--- TEXTE RETENU ---
==================================================

Au Soudan du Sud, la guerre sans fin des éleveurs surarmés
2020-02-15 13:31:43
Dans le centre du pays, où se côtoient différents clans dinka, les violences sont récurrentes et deviennent de plus en plus meurtrières.
Malgré les risques d’attaques, les bergers sont venus. Depuis les « cattle camps » éparpillés des kilomètres à la ronde, ils ont convergé vers le village de Maper, pour bénéficier de la campagne de vaccination du bétail conduite par le Comité international de la Croix-Rouge (CICR). C’est la quatrième année consécutive que ce programme a lieu à Rumbek North, région centrale du Soudan du Sud où se côtoient différents clans dinka.

==================================================

--- LISTE DES DONNÉES ---
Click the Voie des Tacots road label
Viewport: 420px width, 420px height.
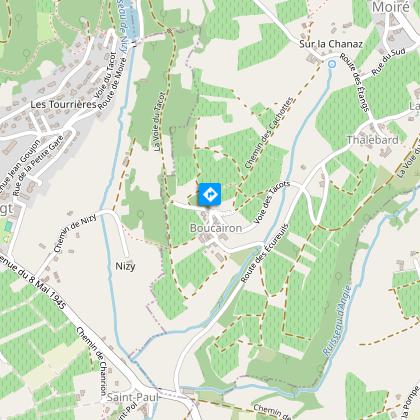pos(272,202)
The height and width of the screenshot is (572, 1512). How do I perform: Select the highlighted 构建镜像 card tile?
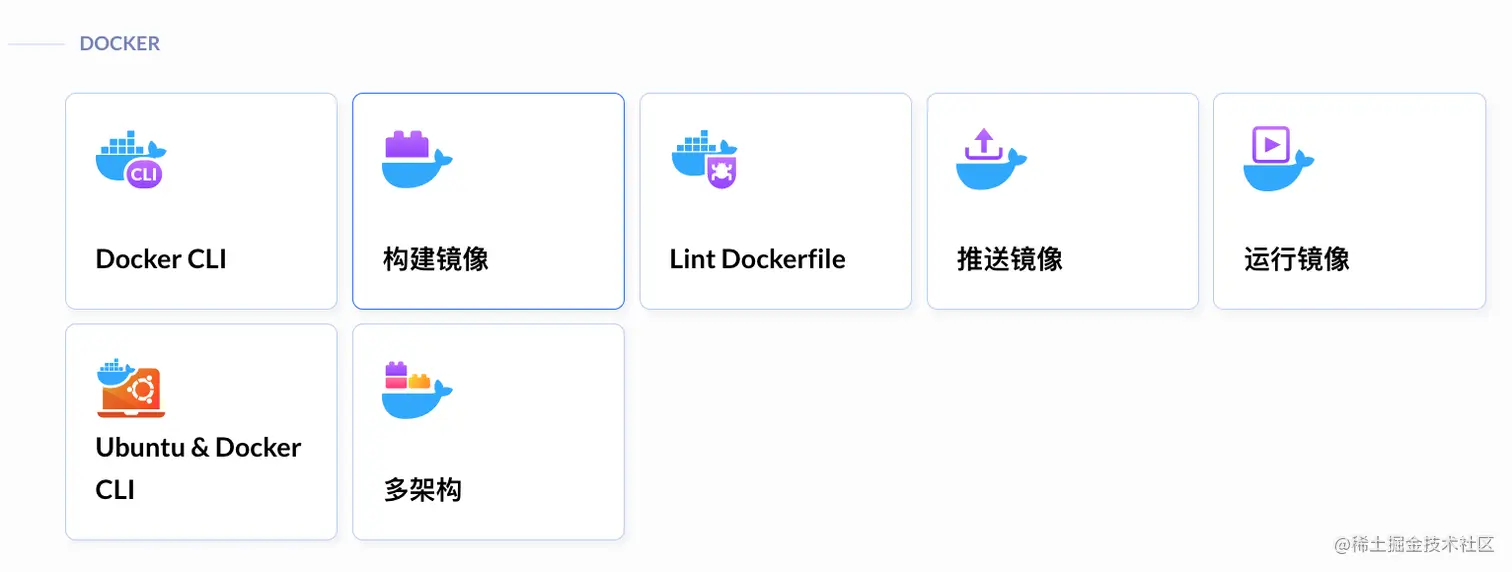pyautogui.click(x=488, y=201)
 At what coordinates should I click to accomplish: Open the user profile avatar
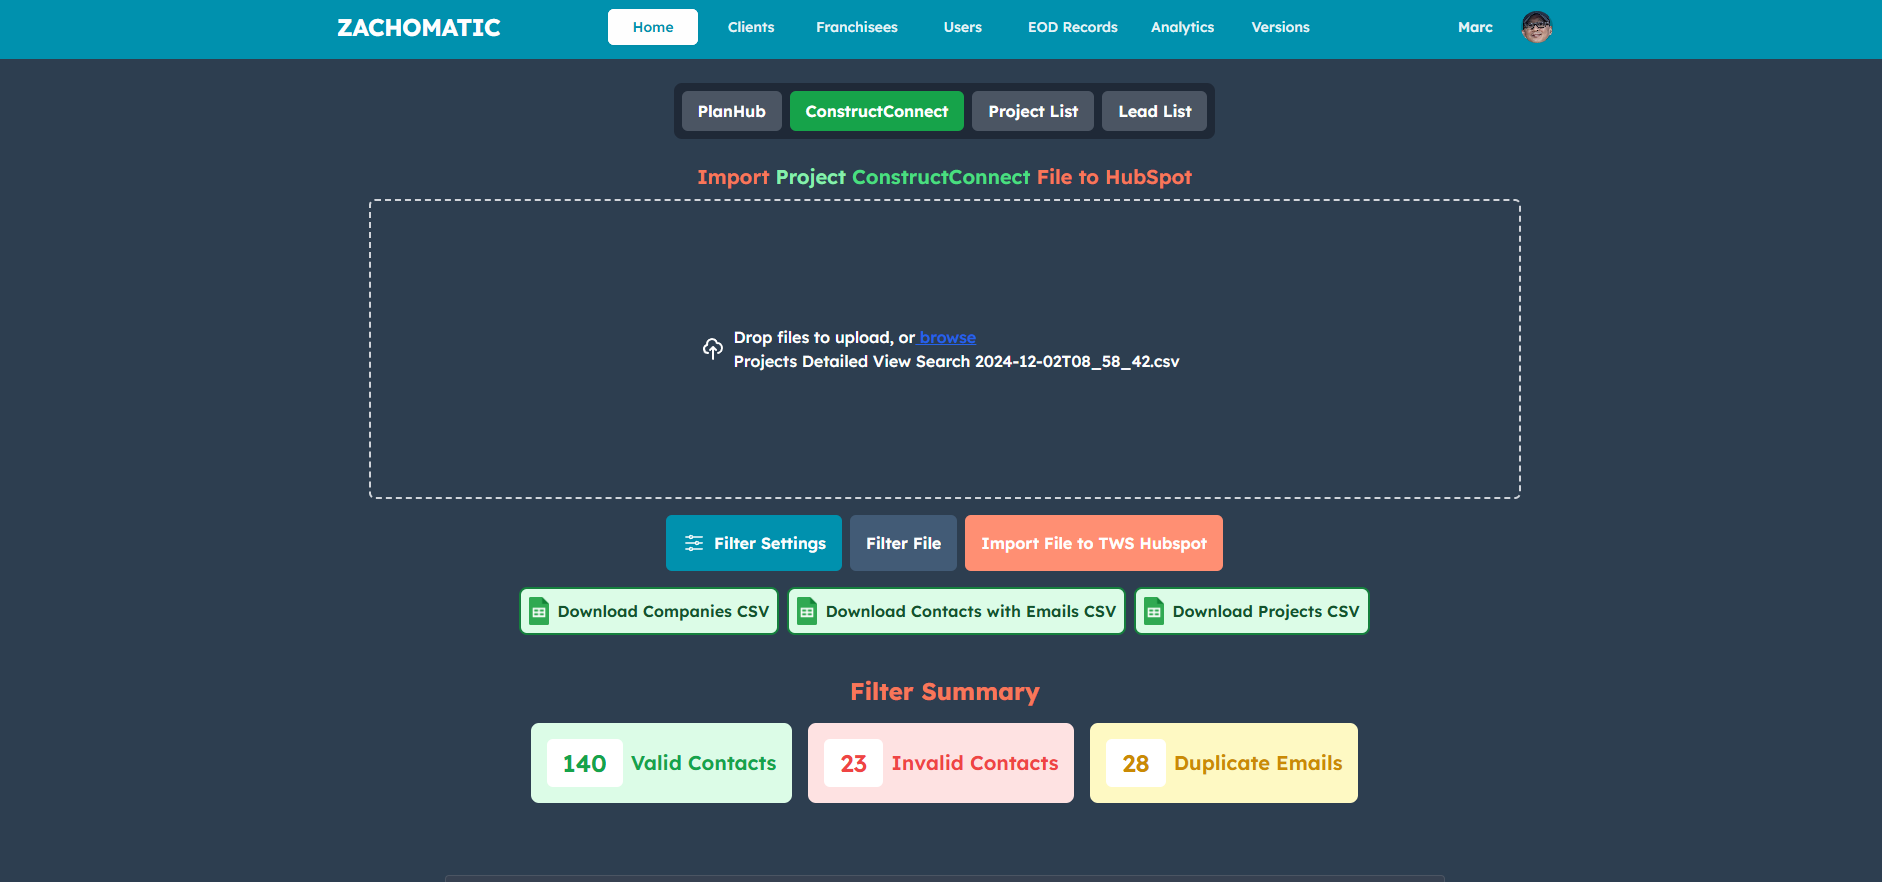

==================================================

--- TRAVAIL À FAIRE ---
1. Dans l'article sur les éleveurs du Soudan du Sud, recopiez le passage allant de « Au Soudan du » jusqu'à « en plus meurtrières. » en remplaçant « Soudan du Sud » par « Sud-Soudan ».
2. Répondez aux questions suivantes sur l'article sur les éleveurs du Soudan du Sud.
(a) Comment l'article décrit-il les violences dans le centre du pays ?
(b) Vers quel village les bergers ont-ils convergé ?
(c) Quelle organisation conduit la campagne de vaccination du bétail ?

--- CORRIGÉ DES CONSIGNES ---
1.
Au Sud-Soudan, la guerre sans fin des éleveurs surarmés
2020-02-15 13:31:43
Dans le centre du pays, où se côtoient différents clans dinka, les violences sont récurrentes et deviennent de plus en plus meurtrières.

2.
(a) Elles sont récurrentes et deviennent de plus en plus meurtrières.
(b) Vers le village de Maper.
(c) Le Comité international de la Croix-Rouge (CICR).